The Dangerous Effects of Pollution on Your Health

Picture 5,500,000 colorful balloons floating in the air. A seemingly endless vibrant sea of balloons. Then imagine all of those 5.5 million balloons popping simultaneously. Now comes the sad realization that those balloons are a metaphor for the more than 5.5 million people worldwide that are dying prematurely every year as a result of air pollution, as reported by BBC News. Unfortunately, it’s not just air pollution. 14,000 deaths per day are caused by water pollution due to lack of clean drinking water and proper sewage systems in underdeveloped countries. If you think the problem only exists in third world countries, unfortunately you’re wrong because over 200,000 Americans are killed annually by various forms of pollution.

Image courtesy of DoSomething.Org

Image courtesy of DoSomething.Org

This is a serious topic and some may be wondering what exactly defines pollution?  “Pollution is the introduction of contaminants into the natural environment that cause adverse change and it can take the form of chemical substances or energy, such as noise, heat or light.” With the factory boom from the Industrial Revolution came the aftershock of environmental pollution as it is today— dangerous carcinogens in our air, unsafe particles and untreated hazardous chemicals in our water.

Although the death tolls from pollution are eye-opening, they don’t tell the whole story. Last year the World Health Organization compiled a list of the top ten cause of death from, “environmental risk factors, such as air, water and soil pollution, chemical exposures, climate change, and ultraviolet radiation.

  1. Stroke – 2.5 million deaths annually
  2. Ischaemic heart disease – 2.3 million deaths annually
  3. Unintentional injuries (such as road traffic deaths) – 1.7 million deaths annually
  4. Cancers – 1.7 million deaths annually
  5. Chronic respiratory diseases – 1.4 million deaths annually
  6. Diarrheal diseases – 846,000 deaths annually
  7. Respiratory infections – 567,000 deaths annually
  8. Neonatal conditions – 270,000 deaths annually
  9. Malaria – 259,000 deaths annually
  10. Intentional injuries (such as suicides) – 246,000 deaths annually”

It’s important to note that the majority of deaths were caused by cardiovascular and respiratory diseases because pollution affects our health over time. Continually breathing in air laden with carcinogens and even living in a polluted area has acute and chronic effects on your organs and various systems.

Image courtesy of Wikipedia.

Image courtesy of Wikipedia.

Let’s take a closer look at some of the ways air pollution affects your health on a daily basis:

  • Coughing and wheezing, shortness of breath, colds of long duration and fatigue
  • Damage to the immune system, endocrine and reproductive systems
  • Higher risk for asthma
  • Lung function decreases
  • Respiratory inflammation
    • Increases risk of:
      • Heart disease
      • Minor upper respiratory irritation to chronic respiratory
      • Lung cancer
      • Acute respiratory infections in children
      • Chronic bronchitis
      • Chronic fibrosis
      • Emphysema
      • Bronchopneumonia

While air pollution is deadly it’s not the only type of pollution.  When chemicals like heavy metals, lead, pesticides and hydrocarbon are dumped in our water, the consequences lead to serious health problems. The following have been linked to water pollution:

  • Amoebiasis
  • Typhoid
  • Hookworm
  • Hormonal and reproductive problems
  • Damage to the nervous system
  • Liver and kidney damage
  • Cancer
  • Parkinson’s disease
  • Alzheimer’s
  • Heart disease

Not to mention, the world counts reports that swimming in a polluted beach or lake can cause rashes, hepatitis, gastroenteritis, diarrhea, encephalitis, stomach aches and vomiting. Marine life is a critical source of food around the world; water pollution is directly killing our marine life and in turn, hurting us. Our food from the ocean isn’t the only food source being effected, vegetation is also impacted by air and soil contamination-- but this is a topic for another time.

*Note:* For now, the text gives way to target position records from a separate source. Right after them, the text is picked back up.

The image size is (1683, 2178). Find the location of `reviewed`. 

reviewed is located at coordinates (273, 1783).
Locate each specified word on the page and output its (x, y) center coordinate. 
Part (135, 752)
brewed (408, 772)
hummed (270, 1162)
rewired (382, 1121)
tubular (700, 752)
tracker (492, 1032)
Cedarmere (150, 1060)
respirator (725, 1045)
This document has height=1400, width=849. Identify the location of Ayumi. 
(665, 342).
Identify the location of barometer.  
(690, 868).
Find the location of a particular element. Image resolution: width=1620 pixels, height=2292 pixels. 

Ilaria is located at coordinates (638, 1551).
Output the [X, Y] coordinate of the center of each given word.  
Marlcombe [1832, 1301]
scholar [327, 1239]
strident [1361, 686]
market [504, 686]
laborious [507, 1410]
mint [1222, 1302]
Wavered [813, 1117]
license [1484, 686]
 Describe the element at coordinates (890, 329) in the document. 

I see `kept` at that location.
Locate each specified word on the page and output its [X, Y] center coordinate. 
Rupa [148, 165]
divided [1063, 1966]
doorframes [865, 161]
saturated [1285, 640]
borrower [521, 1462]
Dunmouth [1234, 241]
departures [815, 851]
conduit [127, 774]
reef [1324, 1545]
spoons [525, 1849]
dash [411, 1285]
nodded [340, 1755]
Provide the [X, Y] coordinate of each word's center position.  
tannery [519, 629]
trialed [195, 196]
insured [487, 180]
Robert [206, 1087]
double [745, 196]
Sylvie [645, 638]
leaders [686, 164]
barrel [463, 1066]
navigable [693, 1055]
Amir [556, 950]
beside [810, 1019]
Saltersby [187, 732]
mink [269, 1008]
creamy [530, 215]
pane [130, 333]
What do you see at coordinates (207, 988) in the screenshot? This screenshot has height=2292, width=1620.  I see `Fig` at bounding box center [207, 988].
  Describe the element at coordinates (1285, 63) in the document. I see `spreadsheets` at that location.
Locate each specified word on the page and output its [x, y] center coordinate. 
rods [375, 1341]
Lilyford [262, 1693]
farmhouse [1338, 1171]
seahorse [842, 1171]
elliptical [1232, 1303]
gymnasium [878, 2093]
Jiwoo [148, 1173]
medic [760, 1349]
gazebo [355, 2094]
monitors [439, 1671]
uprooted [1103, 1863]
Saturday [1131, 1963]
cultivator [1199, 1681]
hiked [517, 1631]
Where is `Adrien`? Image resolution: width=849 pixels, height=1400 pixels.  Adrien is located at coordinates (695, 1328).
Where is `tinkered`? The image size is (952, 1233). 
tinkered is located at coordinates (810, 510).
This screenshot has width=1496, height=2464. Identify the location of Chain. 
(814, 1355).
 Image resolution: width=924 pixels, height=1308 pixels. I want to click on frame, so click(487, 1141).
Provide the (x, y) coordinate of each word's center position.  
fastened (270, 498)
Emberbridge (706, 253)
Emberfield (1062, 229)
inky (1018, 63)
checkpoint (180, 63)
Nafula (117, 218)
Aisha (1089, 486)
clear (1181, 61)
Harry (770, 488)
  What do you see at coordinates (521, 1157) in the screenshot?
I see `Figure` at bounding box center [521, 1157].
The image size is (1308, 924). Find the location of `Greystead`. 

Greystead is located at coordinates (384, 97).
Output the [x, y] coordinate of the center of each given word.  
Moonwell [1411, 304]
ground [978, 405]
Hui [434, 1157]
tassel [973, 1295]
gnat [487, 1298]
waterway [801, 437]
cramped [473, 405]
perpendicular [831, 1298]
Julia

Obviously, everyone knows pollution isn’t a good thing. While regulations on large polluters may be helping, it isn’t enough. Captain Planet isn’t going to save us, so it’s up to ourselves and our daily choices to begin cleaning up the pollution problem. While there are many new innovation solutions to eliminating pollution, here are a few simple solutions that can be applied every day:

  • Recycling
  • Reusing
  • Reduse
  • Mitigating
  • Preventing
  • Compost
Recycling graphic courtesy of Landlakegov.net

Recycling graphic courtesy of Landlakegov.net

Not only does pollution make our planet look ugly, it negatively affects your health. To solve a problem, you must first be aware. Now that we know the true costs of pollution, it’s time we take matters in our own hands.